How has it done? Not so well, as shown in the chart.
In the 20 years before the Fed said it was targeting inflation, it did a great
job: On average, inflation was exactly 2% from 1992 to 2012. Since 2012,
inflation has consistently fallen short of the Fed’s target and today
stands a full 3.8% below the path for the U.S. PCE index that would be
consistent with 2% inflation, indicated by the blue line. (The Fed prefers to
monitor personal consumption expenditures, or PCE, while the press reports on
the U.S. Consumer Price Index.)
Why does this matter? It helps to account for the Fed’s focus on a
“gradual” pace of normalizing interest rates.

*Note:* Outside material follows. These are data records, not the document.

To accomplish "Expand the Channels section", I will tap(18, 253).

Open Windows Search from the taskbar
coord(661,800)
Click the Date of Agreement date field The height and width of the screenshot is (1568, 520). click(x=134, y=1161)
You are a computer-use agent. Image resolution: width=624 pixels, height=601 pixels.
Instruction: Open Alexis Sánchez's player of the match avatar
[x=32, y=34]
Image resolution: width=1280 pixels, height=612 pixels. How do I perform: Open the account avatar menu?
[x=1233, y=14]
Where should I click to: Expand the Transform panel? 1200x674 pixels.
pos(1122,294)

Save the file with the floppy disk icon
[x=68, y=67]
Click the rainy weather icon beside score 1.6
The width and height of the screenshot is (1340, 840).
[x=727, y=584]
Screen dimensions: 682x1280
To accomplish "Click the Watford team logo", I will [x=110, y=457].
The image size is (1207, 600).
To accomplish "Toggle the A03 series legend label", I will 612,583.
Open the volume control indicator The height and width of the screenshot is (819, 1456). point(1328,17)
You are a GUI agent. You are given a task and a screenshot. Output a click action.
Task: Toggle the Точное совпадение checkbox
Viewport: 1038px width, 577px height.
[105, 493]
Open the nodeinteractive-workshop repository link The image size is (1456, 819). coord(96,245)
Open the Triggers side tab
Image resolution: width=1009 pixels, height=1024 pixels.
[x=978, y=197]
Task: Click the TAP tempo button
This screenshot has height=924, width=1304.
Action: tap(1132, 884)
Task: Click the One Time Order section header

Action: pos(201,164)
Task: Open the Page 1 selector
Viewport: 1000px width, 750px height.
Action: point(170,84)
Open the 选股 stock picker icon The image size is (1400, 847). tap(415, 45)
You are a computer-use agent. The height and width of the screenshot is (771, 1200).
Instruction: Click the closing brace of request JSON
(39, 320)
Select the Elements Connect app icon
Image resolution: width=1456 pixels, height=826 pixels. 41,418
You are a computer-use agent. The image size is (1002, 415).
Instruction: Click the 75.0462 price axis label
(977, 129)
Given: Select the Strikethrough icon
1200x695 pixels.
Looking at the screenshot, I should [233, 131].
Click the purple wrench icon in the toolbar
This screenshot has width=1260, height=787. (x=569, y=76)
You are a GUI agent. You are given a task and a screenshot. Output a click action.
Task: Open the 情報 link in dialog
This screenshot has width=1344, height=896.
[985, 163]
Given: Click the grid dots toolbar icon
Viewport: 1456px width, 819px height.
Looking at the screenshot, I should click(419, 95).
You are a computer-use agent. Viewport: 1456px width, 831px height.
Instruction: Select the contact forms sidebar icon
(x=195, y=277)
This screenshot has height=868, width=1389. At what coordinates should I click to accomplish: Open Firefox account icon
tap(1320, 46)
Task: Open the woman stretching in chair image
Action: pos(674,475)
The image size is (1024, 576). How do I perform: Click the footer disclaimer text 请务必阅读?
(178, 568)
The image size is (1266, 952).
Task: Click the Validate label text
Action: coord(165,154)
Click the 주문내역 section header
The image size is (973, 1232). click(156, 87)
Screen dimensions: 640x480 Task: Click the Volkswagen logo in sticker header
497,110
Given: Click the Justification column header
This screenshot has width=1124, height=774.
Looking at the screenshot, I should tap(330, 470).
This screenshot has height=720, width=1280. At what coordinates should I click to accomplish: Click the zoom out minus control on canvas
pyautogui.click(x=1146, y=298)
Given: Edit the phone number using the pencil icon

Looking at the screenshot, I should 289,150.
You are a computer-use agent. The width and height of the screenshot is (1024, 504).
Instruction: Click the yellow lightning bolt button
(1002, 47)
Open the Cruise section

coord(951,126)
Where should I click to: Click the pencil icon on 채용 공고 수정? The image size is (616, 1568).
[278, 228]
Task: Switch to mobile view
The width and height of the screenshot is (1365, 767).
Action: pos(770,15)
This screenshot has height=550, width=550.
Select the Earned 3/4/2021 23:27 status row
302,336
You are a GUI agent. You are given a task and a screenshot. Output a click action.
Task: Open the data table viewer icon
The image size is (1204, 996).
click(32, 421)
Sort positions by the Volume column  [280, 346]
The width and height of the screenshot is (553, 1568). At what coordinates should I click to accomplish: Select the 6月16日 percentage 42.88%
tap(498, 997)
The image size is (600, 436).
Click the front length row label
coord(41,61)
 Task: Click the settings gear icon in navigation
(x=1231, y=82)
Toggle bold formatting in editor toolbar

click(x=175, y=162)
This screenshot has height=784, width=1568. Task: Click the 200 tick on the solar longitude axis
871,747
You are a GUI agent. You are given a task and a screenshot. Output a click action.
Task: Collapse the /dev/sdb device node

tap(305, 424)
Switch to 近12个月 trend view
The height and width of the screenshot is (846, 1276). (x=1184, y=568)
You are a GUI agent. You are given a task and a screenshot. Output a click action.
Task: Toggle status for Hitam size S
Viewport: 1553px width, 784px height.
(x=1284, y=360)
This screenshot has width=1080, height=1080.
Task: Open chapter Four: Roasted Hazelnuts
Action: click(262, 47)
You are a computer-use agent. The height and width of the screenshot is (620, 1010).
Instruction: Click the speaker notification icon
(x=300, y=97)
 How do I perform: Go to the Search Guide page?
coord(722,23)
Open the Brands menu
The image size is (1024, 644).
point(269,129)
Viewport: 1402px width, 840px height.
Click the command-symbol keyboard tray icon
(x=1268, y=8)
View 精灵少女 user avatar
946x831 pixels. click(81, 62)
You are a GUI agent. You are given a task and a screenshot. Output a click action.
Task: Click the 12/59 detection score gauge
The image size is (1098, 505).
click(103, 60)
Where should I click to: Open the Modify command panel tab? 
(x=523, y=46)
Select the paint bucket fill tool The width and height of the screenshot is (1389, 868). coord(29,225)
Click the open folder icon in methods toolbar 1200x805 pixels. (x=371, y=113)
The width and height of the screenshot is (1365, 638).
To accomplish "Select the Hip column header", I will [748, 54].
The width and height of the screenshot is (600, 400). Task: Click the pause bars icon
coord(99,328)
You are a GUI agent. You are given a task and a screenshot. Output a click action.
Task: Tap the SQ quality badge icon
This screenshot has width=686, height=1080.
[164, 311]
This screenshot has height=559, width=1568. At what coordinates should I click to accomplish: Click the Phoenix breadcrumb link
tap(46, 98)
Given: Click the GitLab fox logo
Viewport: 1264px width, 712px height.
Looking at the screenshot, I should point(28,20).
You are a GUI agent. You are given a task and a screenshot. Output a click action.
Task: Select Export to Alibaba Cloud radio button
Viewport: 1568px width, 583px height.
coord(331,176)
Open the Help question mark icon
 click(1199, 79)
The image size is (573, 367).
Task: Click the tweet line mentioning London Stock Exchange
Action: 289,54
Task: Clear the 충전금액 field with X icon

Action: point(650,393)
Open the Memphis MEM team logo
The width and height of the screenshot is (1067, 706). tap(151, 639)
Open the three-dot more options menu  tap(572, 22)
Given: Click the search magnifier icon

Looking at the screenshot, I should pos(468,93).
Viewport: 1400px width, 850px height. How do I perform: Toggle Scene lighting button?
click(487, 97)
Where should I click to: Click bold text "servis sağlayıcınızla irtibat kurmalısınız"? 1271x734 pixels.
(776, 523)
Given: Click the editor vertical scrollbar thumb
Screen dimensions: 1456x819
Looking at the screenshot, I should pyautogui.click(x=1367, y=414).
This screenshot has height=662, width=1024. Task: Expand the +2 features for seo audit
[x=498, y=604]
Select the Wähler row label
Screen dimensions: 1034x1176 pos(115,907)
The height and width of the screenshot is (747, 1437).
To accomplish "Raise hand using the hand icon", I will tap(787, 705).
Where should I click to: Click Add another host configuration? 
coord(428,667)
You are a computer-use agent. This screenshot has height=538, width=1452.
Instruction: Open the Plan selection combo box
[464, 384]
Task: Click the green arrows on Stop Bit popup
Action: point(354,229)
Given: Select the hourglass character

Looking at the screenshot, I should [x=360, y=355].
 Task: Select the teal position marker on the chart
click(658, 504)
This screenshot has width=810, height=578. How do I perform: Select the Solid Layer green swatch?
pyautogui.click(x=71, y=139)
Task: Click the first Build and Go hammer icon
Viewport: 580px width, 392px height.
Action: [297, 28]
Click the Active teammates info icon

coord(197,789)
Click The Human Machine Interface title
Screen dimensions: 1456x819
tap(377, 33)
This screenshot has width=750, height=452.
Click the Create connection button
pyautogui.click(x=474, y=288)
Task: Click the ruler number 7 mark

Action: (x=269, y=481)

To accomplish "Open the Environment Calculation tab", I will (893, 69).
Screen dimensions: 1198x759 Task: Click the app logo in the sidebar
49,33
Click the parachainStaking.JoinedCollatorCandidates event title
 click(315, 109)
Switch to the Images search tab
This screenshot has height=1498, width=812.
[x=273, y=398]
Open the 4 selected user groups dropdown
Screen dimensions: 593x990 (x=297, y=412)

Several Fed officials have said they would like to run the economy at least a
little “hot,” which is Fed-speak for allowing inflation to
overshoot the 2% target. But at the press conference for the December 2016
meeting, Chair Yellen asserted that she was not in favor of running a
“high pressure economy” or trying to overshoot the 2% inflation
As the chart shows, if the Fed wanted to make up for its inflation undershoots
since 2012, it would have to engineer and tolerate inflation of at least 3%
for three years. Will the Fed go that far? Likely not.
But so long as the pattern in the chart holds, the Fed will be wary of hiking
too fast while inflation expectations continue to fall short of the 2% target.